Reputation: 23
I have two data frames in pandas python:
df1:
Fruit Origin
0 Apple Spain
1 Apple France
2 Apple Italy
3 Banana Germany
4 Banana Portugal
5 Grapes France
6 Grapes Spain
df2:
Fruit
0 Apple
1 Banana
2 Grapes
and I want to modify the column Fruit in the df1 by the index of each fruit in df2, the result I am looking for should look like:
df1:
Fruit Origin
0 0 Spain
1 0 France
2 0 Italy
3 1 Germany
4 1 Portugal
5 2 France
6 2 Spain
What I tried that works is:
df1['Fruit'] = df1.Fruit.apply(lambda x: df2.index[df2.Fruit == x])

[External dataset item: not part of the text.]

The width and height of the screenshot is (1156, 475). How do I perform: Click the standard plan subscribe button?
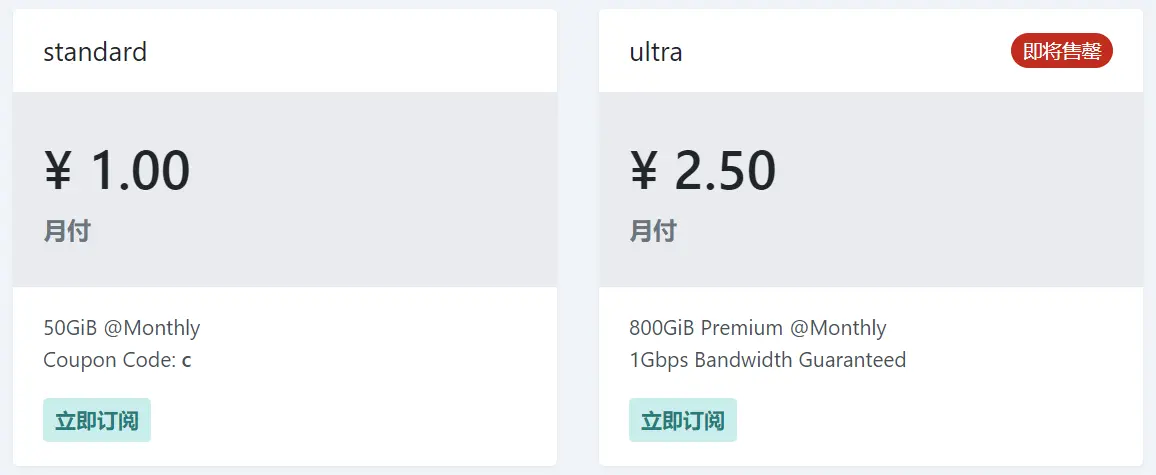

However I am working with a big data set so it takes too much time, I am looking for a faster option to do this.
Upvotes: 1
Views: 53
Reputation: 20695
I'd suggest using join
. First we'll want to set the index of df2
to be the Fruits
column:
df2 = df2.reset_index().set_index('Fruit')
So that
index
Fruit
Apple 0
Banana 1
Grapes 2
Now we just write:
>>> df1.join(df2, on='Fruit')
Fruit Origin index
0 Apple Spain 0
1 Apple France 0
2 Apple Italy 0
3 Banana Germany 1
4 Banana Portugal 1
5 Grapes France 2
6 Grapes Spain 2
Upvotes: 1